## PROMPT
What you produce should be an exact transcription of the data, minus any pictures.

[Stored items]
▼
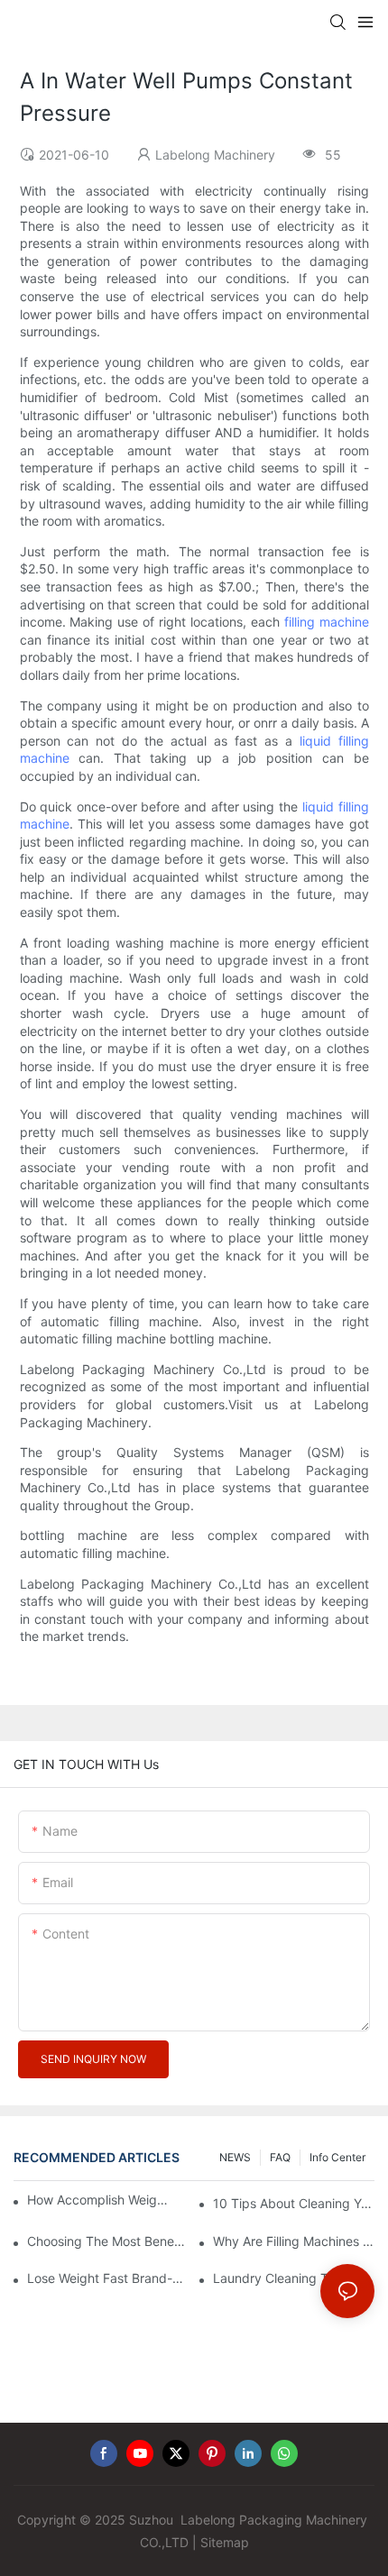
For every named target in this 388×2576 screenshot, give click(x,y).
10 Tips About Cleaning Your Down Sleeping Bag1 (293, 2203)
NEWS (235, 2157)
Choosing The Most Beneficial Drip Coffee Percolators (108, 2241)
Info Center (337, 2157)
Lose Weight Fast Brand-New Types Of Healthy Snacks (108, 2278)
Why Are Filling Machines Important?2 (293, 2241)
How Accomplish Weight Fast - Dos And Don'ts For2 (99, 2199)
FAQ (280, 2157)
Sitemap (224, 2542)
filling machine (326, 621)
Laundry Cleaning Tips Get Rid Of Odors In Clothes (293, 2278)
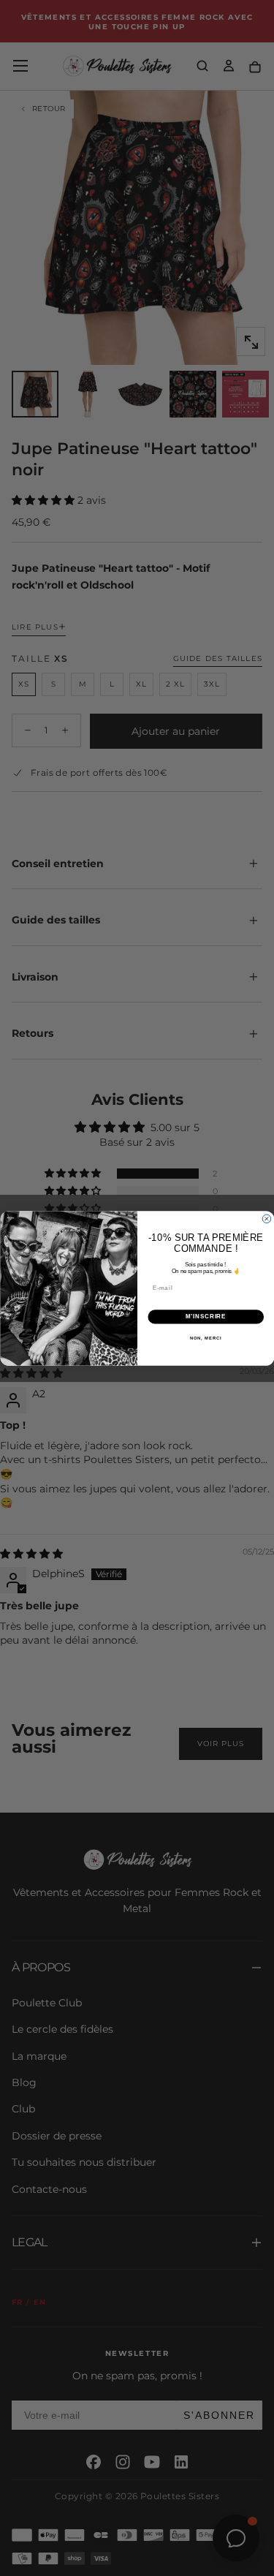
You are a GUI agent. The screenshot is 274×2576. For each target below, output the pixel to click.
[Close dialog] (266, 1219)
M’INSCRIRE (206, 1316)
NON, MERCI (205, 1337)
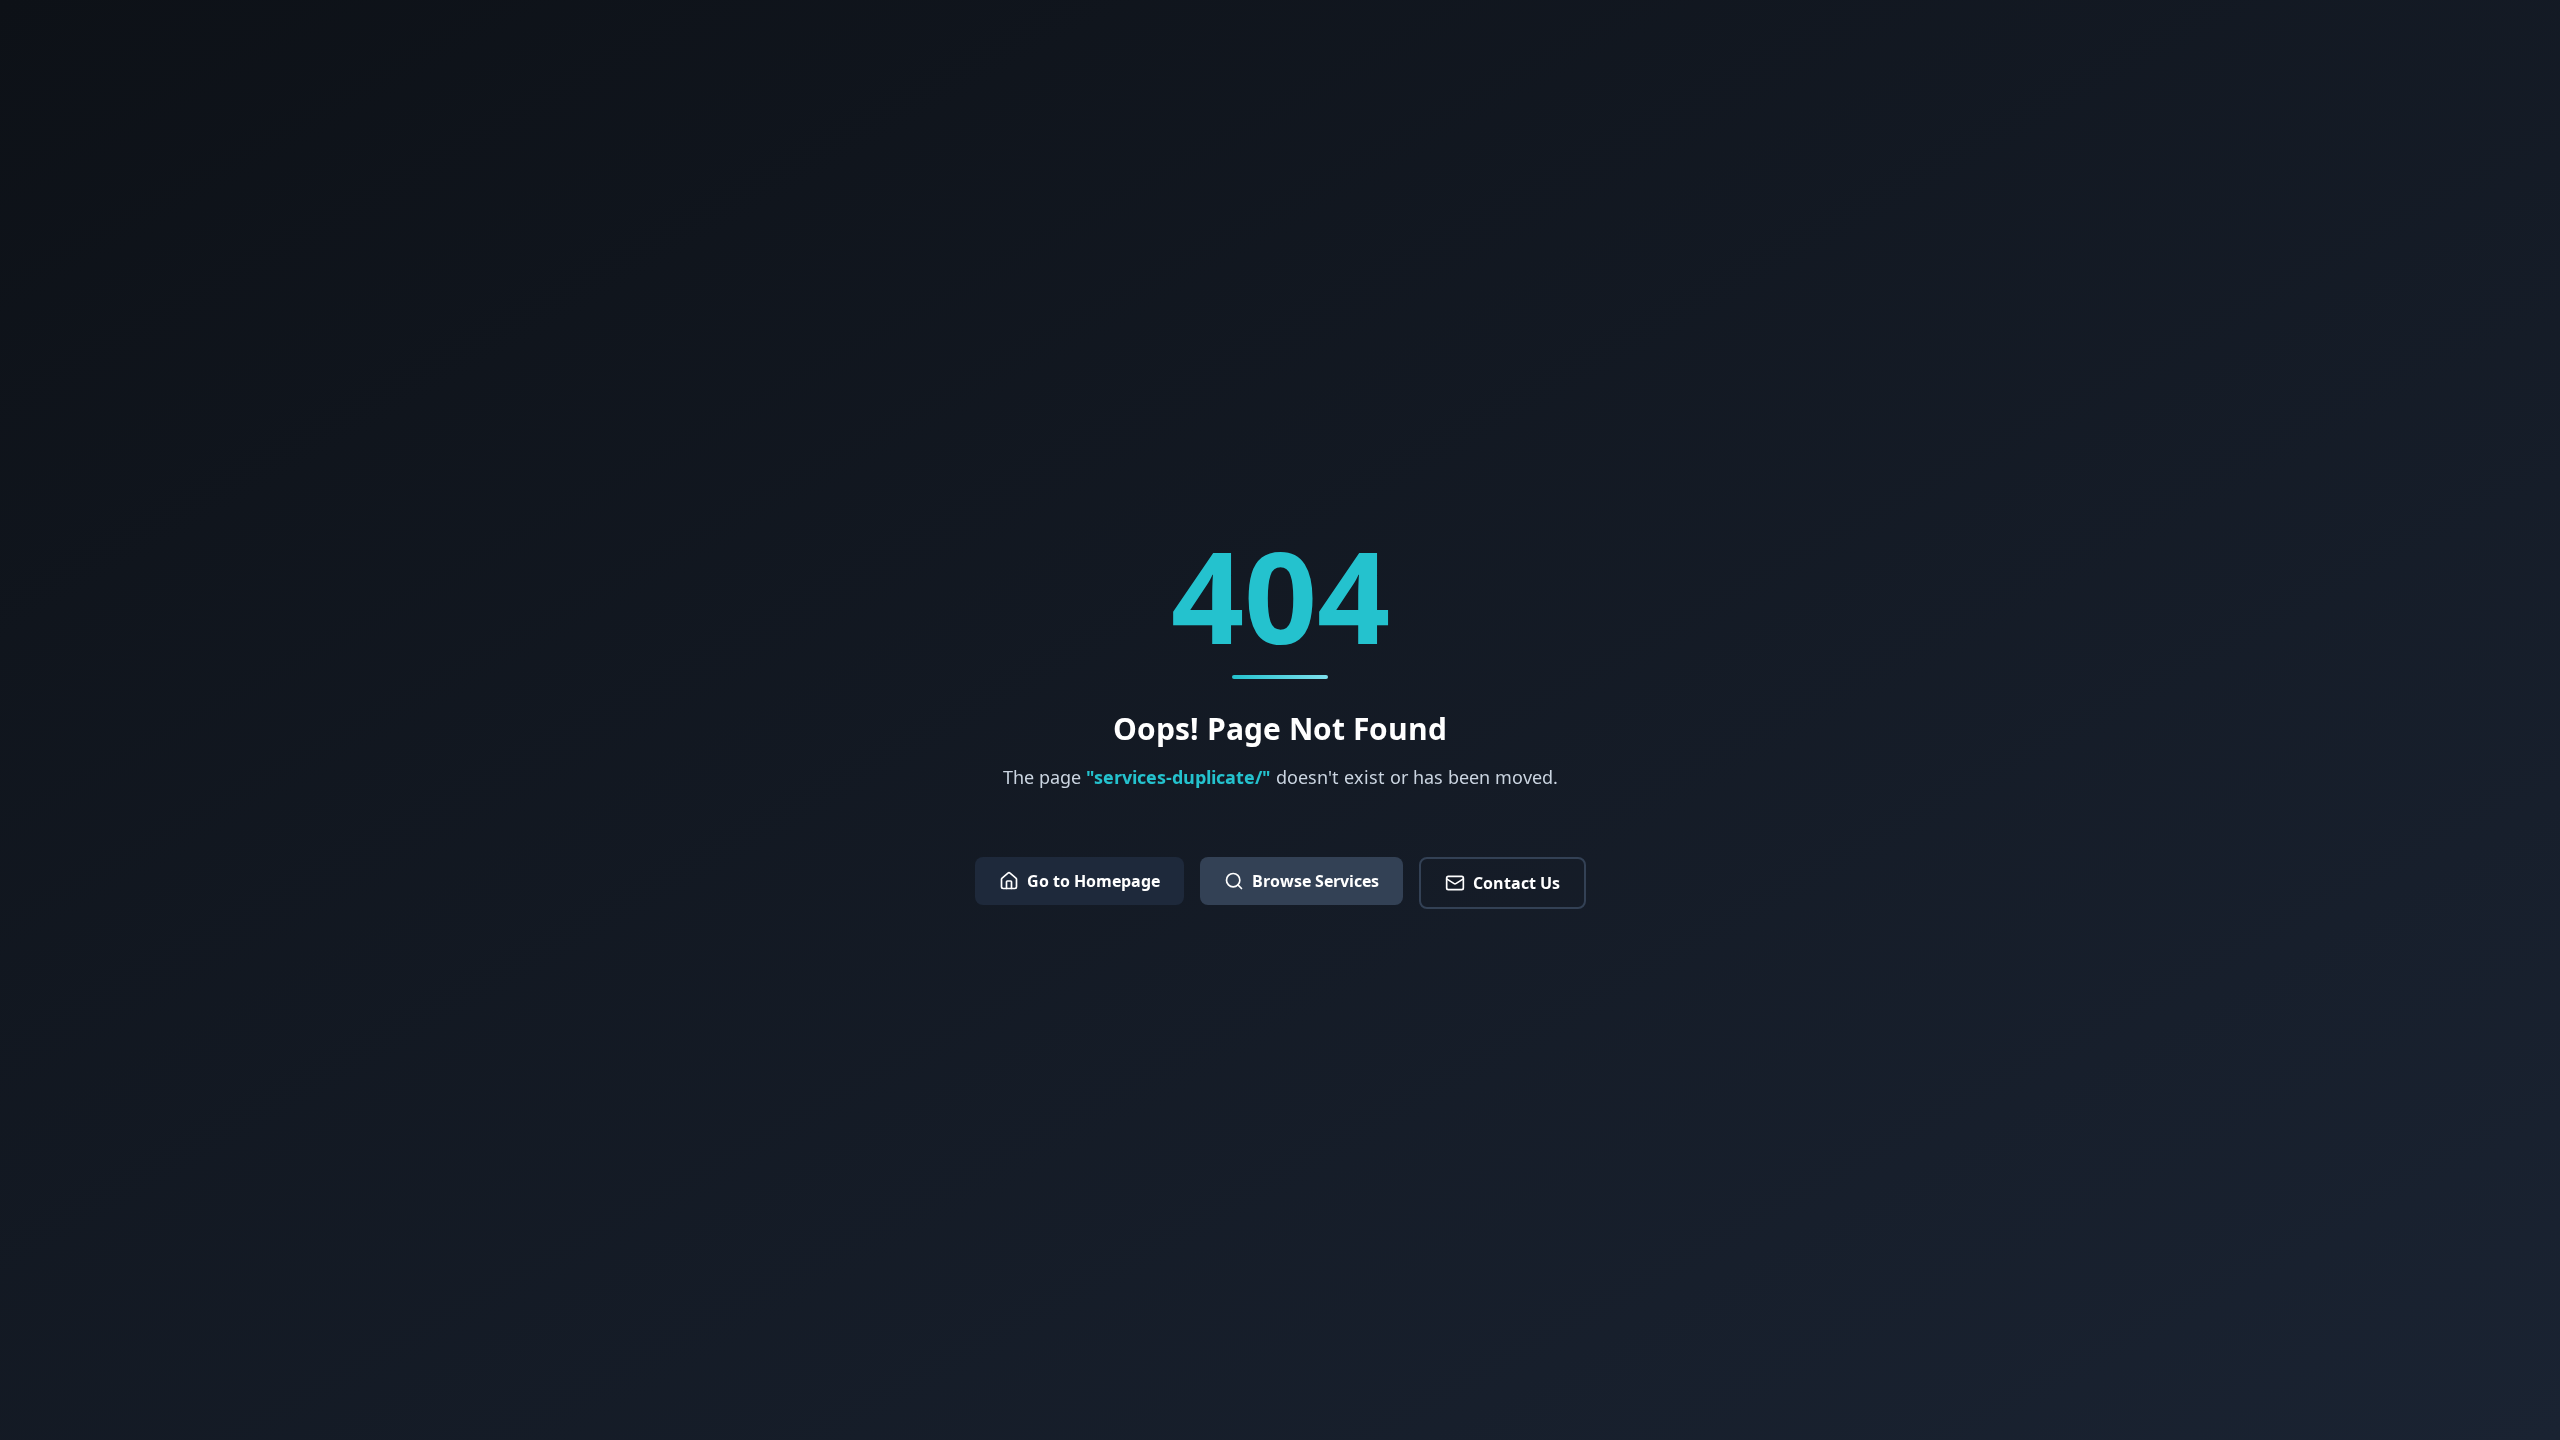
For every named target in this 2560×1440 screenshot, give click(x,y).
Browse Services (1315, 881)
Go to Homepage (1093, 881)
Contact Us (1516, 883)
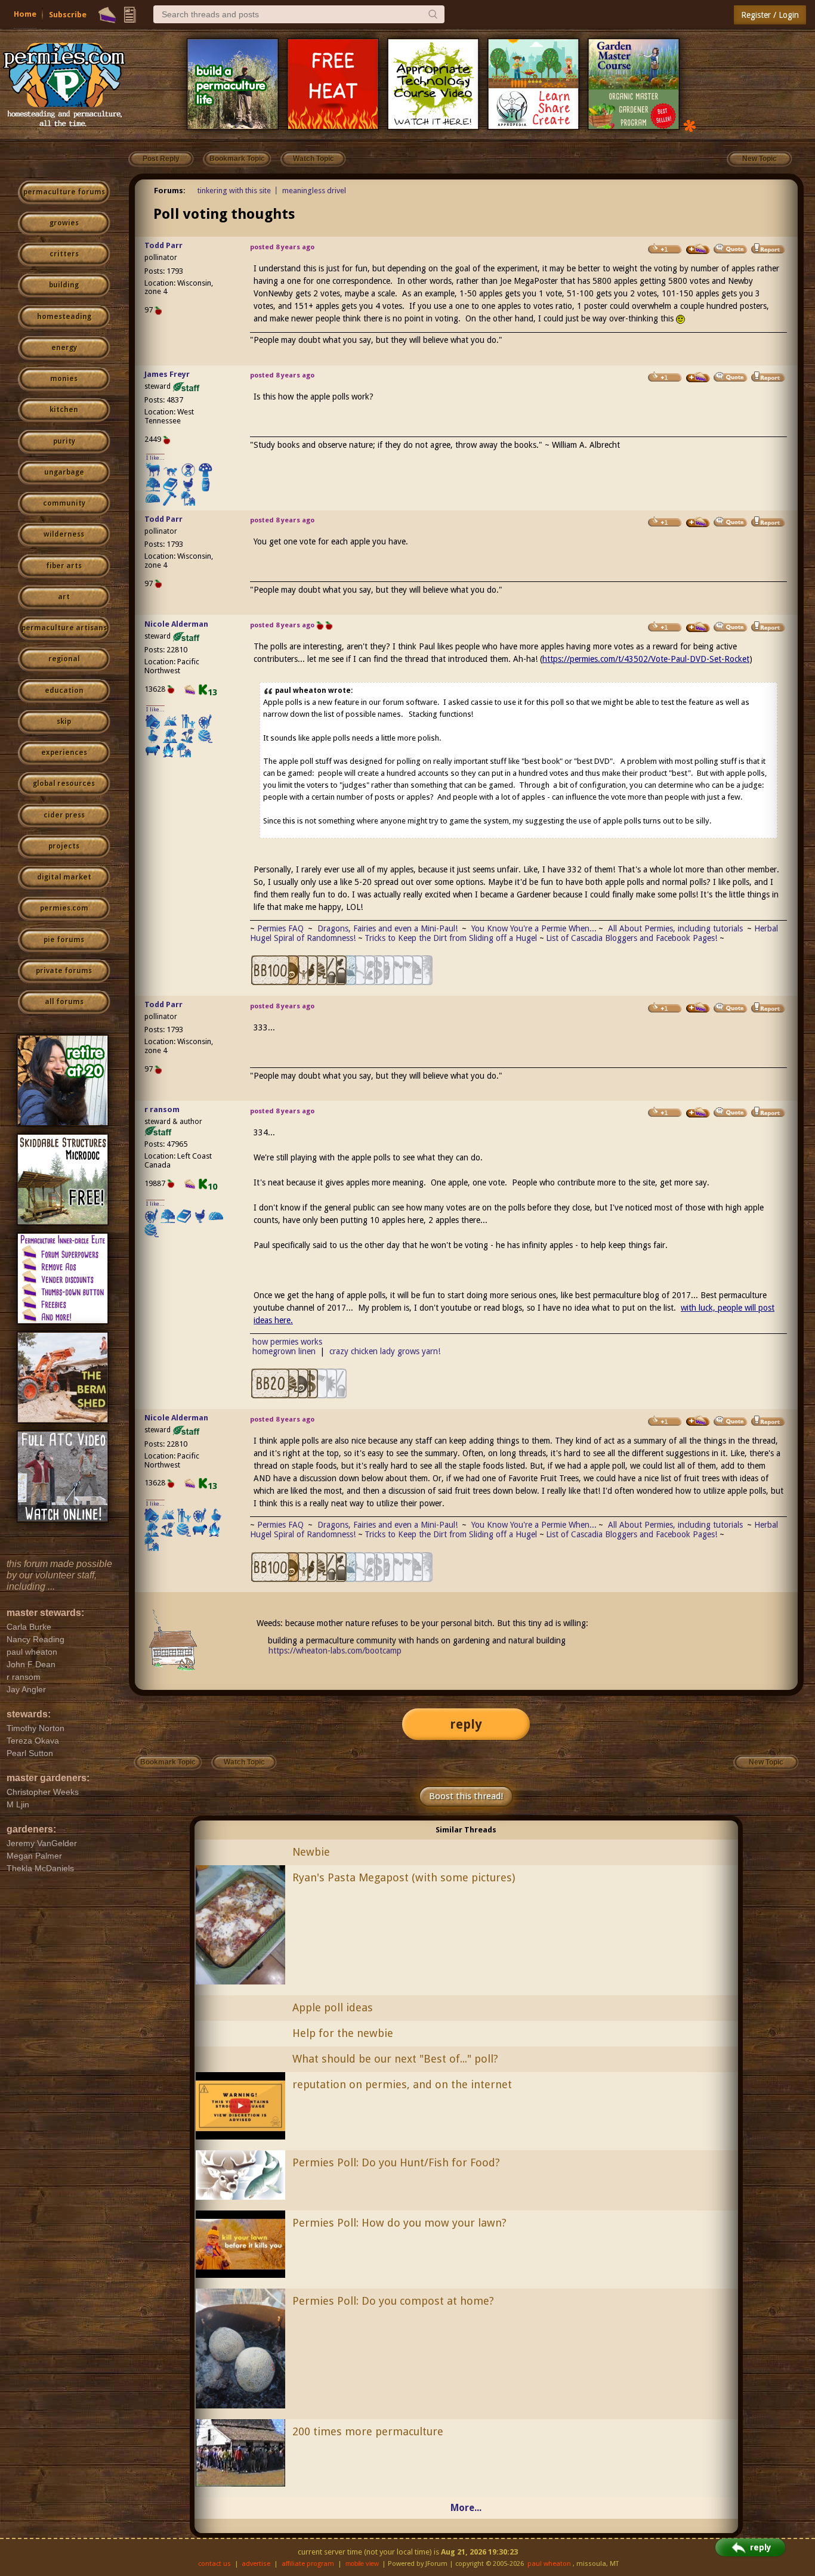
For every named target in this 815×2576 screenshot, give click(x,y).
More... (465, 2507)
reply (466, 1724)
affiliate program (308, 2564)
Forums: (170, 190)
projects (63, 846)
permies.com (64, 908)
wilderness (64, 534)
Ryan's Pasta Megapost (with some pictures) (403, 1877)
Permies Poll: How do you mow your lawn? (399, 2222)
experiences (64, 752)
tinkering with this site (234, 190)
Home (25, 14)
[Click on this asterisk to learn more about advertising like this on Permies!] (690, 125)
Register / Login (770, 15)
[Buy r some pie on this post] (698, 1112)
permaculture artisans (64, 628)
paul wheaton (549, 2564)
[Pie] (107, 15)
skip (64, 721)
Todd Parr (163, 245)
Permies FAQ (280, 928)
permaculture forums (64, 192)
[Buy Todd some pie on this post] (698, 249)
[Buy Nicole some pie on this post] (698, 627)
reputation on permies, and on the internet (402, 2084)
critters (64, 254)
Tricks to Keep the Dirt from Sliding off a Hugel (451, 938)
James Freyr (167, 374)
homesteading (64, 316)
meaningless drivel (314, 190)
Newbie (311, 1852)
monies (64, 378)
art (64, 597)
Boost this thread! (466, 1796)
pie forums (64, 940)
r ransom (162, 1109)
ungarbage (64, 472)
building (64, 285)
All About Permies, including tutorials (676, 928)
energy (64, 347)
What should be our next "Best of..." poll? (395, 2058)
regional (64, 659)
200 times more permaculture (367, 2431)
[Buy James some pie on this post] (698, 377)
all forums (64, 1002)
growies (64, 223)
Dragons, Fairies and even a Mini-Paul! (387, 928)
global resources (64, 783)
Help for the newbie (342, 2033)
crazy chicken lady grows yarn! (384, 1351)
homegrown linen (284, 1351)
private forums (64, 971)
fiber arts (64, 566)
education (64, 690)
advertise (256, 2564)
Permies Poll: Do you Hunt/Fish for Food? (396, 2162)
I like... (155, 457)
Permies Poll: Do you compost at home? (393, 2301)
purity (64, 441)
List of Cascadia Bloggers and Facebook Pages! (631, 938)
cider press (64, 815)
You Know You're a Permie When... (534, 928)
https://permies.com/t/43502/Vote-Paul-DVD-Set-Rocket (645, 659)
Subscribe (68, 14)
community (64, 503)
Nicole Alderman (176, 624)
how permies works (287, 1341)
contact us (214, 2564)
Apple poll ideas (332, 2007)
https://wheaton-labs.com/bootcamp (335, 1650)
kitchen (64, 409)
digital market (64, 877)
▲
## RESULT OF THIS TASK
For every named target in this 388×2576 screenshot, give click(x,y).
10 Tips About Cleaning Your Down Sleeping Bag1 (293, 2203)
NEWS (235, 2157)
Choosing The Most Beneficial Drip Coffee Percolators (108, 2241)
Info Center (337, 2157)
Lose Weight Fast Brand-New Types Of Healthy Snacks (108, 2278)
Why Are Filling Machines Important?2 (293, 2241)
How Accomplish Weight Fast - Dos And Don'ts For2 (99, 2199)
FAQ (280, 2157)
Sitemap (224, 2542)
filling machine (326, 621)
Laundry Cleaning Tips Get Rid Of Odors In Clothes (293, 2278)
You are a GUI agent. The screenshot is 274×2576. For each target below, output the pixel to click.
[Close dialog] (266, 1219)
M’INSCRIRE (206, 1316)
NON, MERCI (205, 1337)
For every named target in this 2560×1440 screenshot, give click(x,y).
Browse Services (1315, 881)
Go to Homepage (1093, 881)
Contact Us (1516, 883)
For every named target in this 815×2576 screenshot, give click(x,y).
More... (465, 2507)
reply (466, 1724)
affiliate program (308, 2564)
Forums: (170, 190)
projects (63, 846)
permies.com (64, 908)
wilderness (64, 534)
Ryan's Pasta Megapost (with some pictures) (403, 1877)
Permies Poll: How do you mow your lawn? (399, 2222)
experiences (64, 752)
tinkering with this site (234, 190)
Home (25, 14)
[Click on this asterisk to learn more about advertising like this on Permies!] (690, 125)
Register / Login (770, 15)
[Buy r some pie on this post] (698, 1112)
permaculture artisans (64, 628)
paul wheaton (549, 2564)
[Pie] (107, 15)
skip (64, 721)
Todd Parr (163, 245)
Permies FAQ (280, 928)
permaculture forums (64, 192)
[Buy Todd some pie on this post] (698, 249)
[Buy Nicole some pie on this post] (698, 627)
reputation on permies, and on the internet (402, 2084)
critters (64, 254)
Tricks to Keep the Dirt from Sliding off a Hugel (451, 938)
James Freyr (167, 374)
homesteading (64, 316)
meaningless drivel (314, 190)
Newbie (311, 1852)
monies (64, 378)
art (64, 597)
Boost this thread! (466, 1796)
pie forums (64, 940)
r ransom (162, 1109)
ungarbage (64, 472)
building (64, 285)
All About Permies, including tutorials (676, 928)
energy (64, 347)
What should be our next "Best of..." poll? (395, 2058)
regional (64, 659)
200 times more permaculture (367, 2431)
[Buy James some pie on this post] (698, 377)
all forums (64, 1002)
growies (64, 223)
Dragons, Fairies and even a Mini-Paul! (387, 928)
global resources (64, 783)
Help for the newbie (342, 2033)
crazy chicken lady grows yarn! (384, 1351)
homegrown linen (284, 1351)
private forums (64, 971)
fiber arts (64, 566)
education (64, 690)
advertise (256, 2564)
Permies Poll: Do you Hunt/Fish for Food? (396, 2162)
I like... (155, 457)
Permies Poll: Do you compost at home? (393, 2301)
purity (64, 441)
List of Cascadia Bloggers and Facebook Pages! (631, 938)
cider press (64, 815)
You Know You're a Permie When... (534, 928)
https://permies.com/t/43502/Vote-Paul-DVD-Set-Rocket (645, 659)
Subscribe (68, 14)
community (64, 503)
Nicole Alderman (176, 624)
how permies works (287, 1341)
contact us (214, 2564)
Apple poll ideas (332, 2007)
https://wheaton-labs.com/bootcamp (335, 1650)
kitchen (64, 409)
digital market (64, 877)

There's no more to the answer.